POSTED: 01:30 a.m. HST, Sep 12, 2010
LAST UPDATED: 02:26 a.m. HST, Sep 15, 2010
Almost every day, Richard and Susan Mirikitani welcome strangers to their Aina Haina beachfront home.
They're doing their part, they say, in sharing a piece of Hawaii's architectural history with others.
"We live and breathe historic preservation every day," said Richard Mirikitani, a senior executive with Castle & Cooke Hawaii.
The Mirikitani home, known as the Bayer Estate, is on the State Register of Historic Places, and is an example of late-1930s housing construction on Oahu.
The couple gets a property tax exemption for their Kalanianaole Highway home, even though the view from the street is mostly obscured by vegetation. The view is better from the beach.
But the Mirikitanis fulfill the public-benefit purpose of the exemption program in other ways.
They give free public tours, advertising the offer on a website that provides the history of the home (go to www.bayerestate.com or call 377-9359).
They host functions for nonprofit groups and schools and help charities with fundraisers.
They also rent the place commercially for weddings and other events.
"We consider the house as a community asset, and we love to share it with the community," Richard Mirikitani said.

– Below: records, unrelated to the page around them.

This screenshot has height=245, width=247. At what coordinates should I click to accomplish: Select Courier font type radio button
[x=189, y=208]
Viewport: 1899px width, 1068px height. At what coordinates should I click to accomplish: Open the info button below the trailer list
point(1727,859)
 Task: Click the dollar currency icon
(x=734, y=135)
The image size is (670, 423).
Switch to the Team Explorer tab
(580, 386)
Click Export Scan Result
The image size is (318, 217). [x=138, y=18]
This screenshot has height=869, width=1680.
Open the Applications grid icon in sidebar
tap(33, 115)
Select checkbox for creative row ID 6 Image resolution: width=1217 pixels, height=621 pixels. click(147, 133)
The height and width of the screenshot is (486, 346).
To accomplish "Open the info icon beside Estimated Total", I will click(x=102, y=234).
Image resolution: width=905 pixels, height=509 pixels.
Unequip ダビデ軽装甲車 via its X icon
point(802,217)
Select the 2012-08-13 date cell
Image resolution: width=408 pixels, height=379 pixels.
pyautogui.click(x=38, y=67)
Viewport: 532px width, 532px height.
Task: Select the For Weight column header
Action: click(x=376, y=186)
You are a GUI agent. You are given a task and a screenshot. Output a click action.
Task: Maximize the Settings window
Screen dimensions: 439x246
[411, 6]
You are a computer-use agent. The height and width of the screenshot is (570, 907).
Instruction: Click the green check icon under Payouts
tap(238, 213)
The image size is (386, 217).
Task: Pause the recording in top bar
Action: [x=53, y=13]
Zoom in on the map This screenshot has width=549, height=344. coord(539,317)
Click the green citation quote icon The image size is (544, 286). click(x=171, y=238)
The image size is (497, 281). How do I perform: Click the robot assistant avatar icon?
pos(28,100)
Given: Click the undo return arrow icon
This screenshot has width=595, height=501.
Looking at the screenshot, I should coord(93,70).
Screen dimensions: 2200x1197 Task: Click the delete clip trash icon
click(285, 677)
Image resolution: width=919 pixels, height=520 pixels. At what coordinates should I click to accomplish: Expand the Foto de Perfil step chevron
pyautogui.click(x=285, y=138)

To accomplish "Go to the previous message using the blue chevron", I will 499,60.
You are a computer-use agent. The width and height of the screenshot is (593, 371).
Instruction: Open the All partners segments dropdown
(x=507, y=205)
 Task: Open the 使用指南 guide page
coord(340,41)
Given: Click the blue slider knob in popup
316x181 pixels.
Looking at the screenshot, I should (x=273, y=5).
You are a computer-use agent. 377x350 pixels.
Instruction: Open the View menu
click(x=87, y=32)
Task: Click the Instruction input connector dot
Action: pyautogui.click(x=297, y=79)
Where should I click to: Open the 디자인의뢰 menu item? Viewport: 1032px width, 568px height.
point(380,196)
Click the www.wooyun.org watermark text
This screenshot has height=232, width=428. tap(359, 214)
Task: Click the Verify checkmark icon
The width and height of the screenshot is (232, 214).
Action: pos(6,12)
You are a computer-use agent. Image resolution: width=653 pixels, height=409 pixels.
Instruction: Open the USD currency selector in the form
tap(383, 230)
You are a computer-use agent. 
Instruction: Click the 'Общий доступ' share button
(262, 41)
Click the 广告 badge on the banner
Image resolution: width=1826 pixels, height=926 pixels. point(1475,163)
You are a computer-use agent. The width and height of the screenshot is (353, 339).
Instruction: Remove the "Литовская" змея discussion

Like other owners, Mirikitani said the upkeep of historically significant residences is costly, and anything that can subsidize the preservation of such dwellings should be encouraged.
He noted, for instance, that it will cost $60,000 to $65,000 to rewire the Bayer Estate's electrical system in a way that doesn't affect the home's interior look.
The tax break also helps offset the cost of not selling or demolishing historic homes to make way for other, more financially lucrative uses, Mirikitani and other owners say.